LITTLE ROCK, Ark. — Is a recession in our future?
That's what a number of forecasters are questioning right now, as interest rates and inflation continue to climb.
Economists across the country have differing opinions, which is why we went to our local experts to pick their brains.
"I don't think it's the kind of thing that should keep you up late at night," Michael Pakko, an economist with the University of Arkansas at Little Rock, said.
If you're losing sleep over the future of your wallet, experts said you can rest easy for now.
"I don't think there's a reason for individual families to panic," Jeremy Horpedahl, an assistant economics professor at the University of Central Arkansas, said.
While high inflation and high-interest rates may seem like a recipe for a recession, Pakko said it's premature.
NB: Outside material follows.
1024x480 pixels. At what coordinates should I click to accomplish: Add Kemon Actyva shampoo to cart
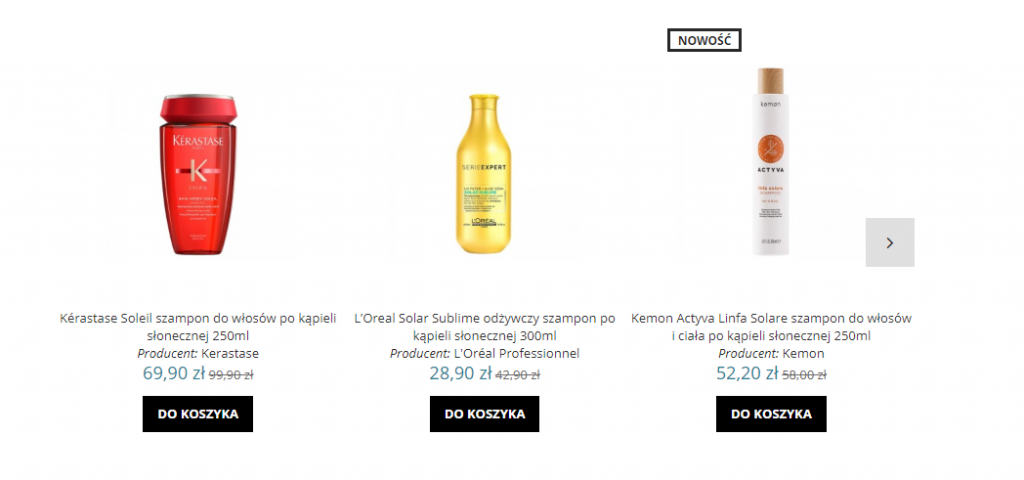click(x=771, y=414)
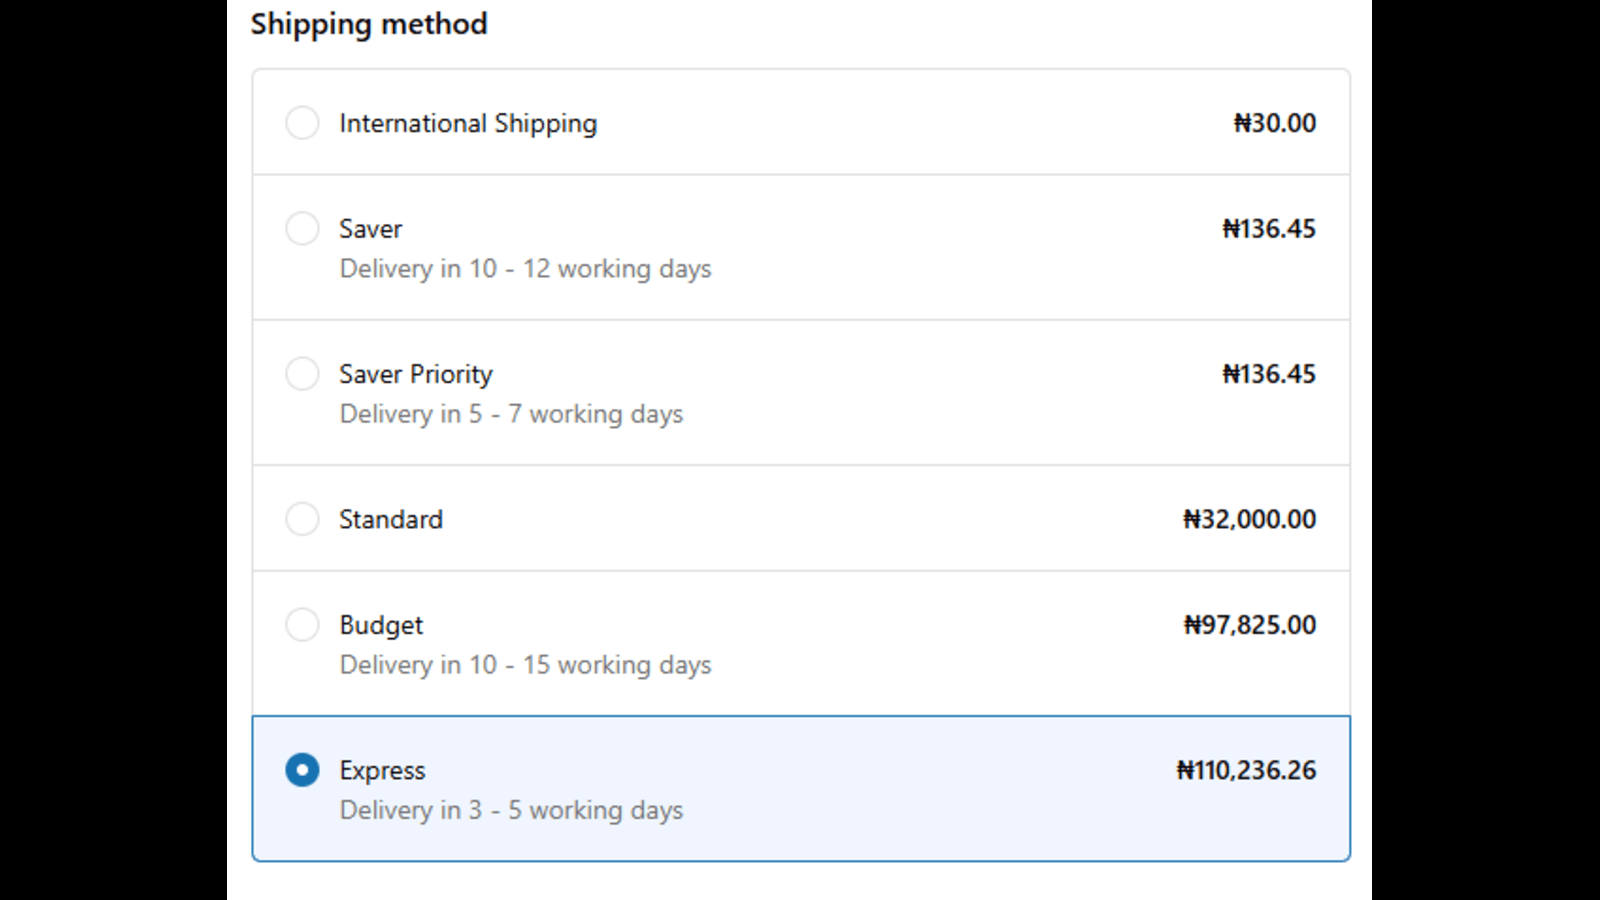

"I think that the statistics that have been leading some people to have a dire outlook for the near future don't really have the weight that convinces me that it's a real danger," he said.
Those stats Pakko is referring to is the GDP Report for the first quarter, which dropped by 1.4%.
He said that number was heavily impacted by Americans buying more foreign products since our supply chain is still trying to catch up.
"It doesn't really indicate weakness, quite the contrary, it shows that consumers were actually spending at the same pace that they have been," Pakko said.
Despite inflation hitting a 40-year high, consumers continue to swipe their cards which Horpedahl said we need to keep doing.
"People are starting to spend more, not only on, you know, going out to eat or things like that, but also travel and people are looking at summer vacations, so all that's looking great now," he said.
Another thing that's on our side is unemployment rates, both nationally and here in Arkansas, which is below 4%.
While you can't ask for anything better, Horpedahl said there's still some room to grow.
"Maybe a tenth of the people that exited the labor force in the past few years just haven't come back, and no one's really sure exactly why, but that's something if that doesn't come back, that's another thing I would look for," he said.
Even though it's an uncertain time, Horpedahl believes our state is in a good spot compared to our neighbors, and people should worry about the now; instead of the future.
"Even though our economy is doing well, our unemployment rate is at historic lows, that inflation aspect of it is still, I think, what most people should worry about," he said.
Both economists added it's always a good idea to be prepared for any kind of economic downturn. This means always having savings in place.